-- DATASET EXTRACT --

--- START ---

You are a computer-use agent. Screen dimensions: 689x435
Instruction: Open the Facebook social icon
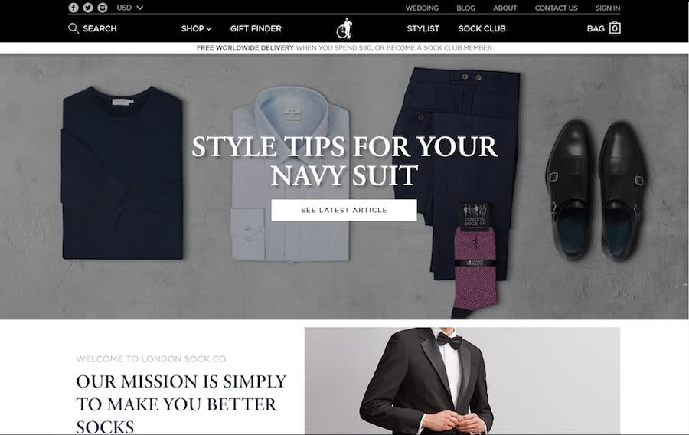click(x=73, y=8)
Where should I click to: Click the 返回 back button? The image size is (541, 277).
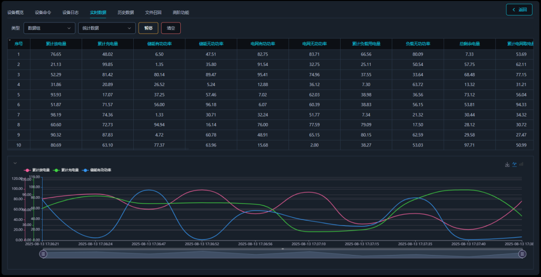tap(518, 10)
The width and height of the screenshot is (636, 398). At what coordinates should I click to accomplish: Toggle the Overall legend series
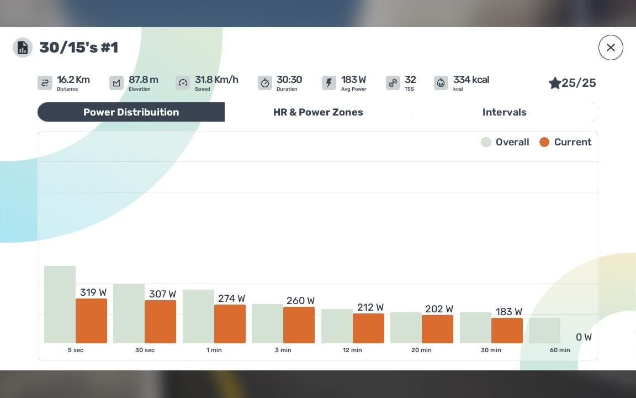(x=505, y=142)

--- END ---
--- START ---

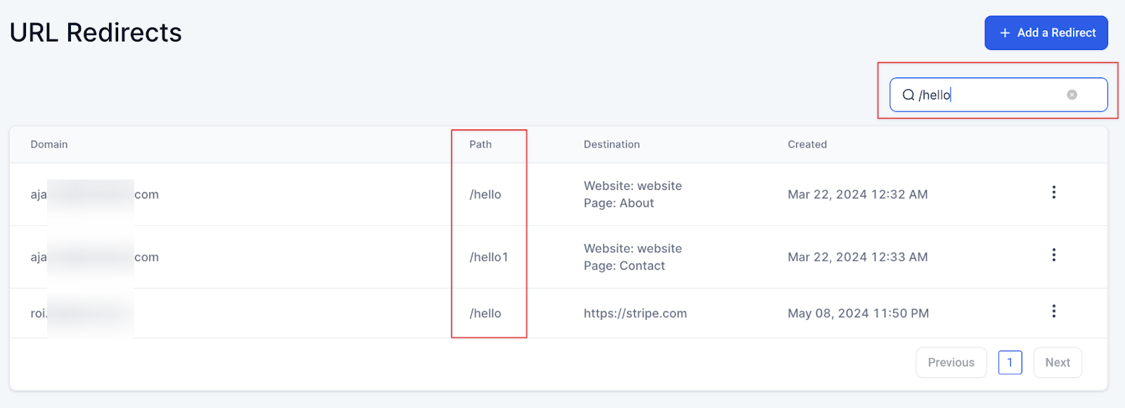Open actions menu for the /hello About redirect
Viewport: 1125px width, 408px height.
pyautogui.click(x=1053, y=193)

--- END ---
--- START ---

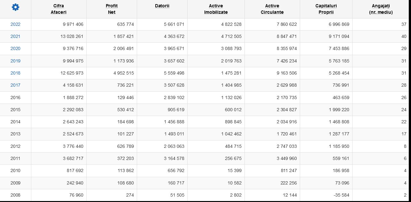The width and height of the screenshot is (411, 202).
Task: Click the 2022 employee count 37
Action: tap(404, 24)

--- END ---

-- WHAT TO DO --
Copy the rows exactly, starting at the line that contains "Open actions menu" and ending at the line that contains "pyautogui.click(x=1053, y=193)". Leave the pictures out.

-- TASK RESPONSE --
Open actions menu for the /hello About redirect
Viewport: 1125px width, 408px height.
pyautogui.click(x=1053, y=193)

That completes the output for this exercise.